■ Short problem
Return each line of the rows below that contains the word "This", copied in full.

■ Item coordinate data
○ ○ ○ ○
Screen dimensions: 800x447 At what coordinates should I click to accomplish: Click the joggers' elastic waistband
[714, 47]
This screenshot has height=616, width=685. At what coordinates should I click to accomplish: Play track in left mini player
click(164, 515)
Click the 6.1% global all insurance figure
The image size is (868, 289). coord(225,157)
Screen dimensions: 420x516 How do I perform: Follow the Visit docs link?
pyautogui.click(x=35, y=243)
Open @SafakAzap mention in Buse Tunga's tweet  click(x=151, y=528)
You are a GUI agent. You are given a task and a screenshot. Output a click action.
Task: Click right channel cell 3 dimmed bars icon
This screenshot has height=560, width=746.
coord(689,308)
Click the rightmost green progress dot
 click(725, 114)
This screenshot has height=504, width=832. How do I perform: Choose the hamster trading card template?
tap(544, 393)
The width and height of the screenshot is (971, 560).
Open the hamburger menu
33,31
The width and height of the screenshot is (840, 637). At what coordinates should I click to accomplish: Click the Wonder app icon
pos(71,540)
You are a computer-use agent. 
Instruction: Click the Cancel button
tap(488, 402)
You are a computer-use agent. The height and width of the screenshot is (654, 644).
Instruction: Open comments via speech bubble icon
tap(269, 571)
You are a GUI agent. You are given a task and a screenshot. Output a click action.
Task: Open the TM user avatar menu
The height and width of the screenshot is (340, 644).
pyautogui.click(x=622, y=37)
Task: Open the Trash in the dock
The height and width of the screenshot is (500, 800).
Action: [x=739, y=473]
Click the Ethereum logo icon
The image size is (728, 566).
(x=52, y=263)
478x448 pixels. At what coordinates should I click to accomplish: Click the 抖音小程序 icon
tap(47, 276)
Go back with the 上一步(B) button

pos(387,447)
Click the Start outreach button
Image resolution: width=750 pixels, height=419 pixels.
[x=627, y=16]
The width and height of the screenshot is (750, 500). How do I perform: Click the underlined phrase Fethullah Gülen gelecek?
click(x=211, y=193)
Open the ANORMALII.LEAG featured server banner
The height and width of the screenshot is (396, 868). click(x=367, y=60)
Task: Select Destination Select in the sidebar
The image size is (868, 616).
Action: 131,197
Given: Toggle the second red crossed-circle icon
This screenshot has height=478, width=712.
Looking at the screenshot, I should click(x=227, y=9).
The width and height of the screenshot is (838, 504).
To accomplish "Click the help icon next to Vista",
○ ○ ○ ○
■ Result of the task
This screenshot has height=616, width=685. At what coordinates should I click to accomplish: Play track in left mini player
This screenshot has height=560, width=746.
This screenshot has height=504, width=832. How do I perform: Choose the hamster trading card template?
This screenshot has height=478, width=712.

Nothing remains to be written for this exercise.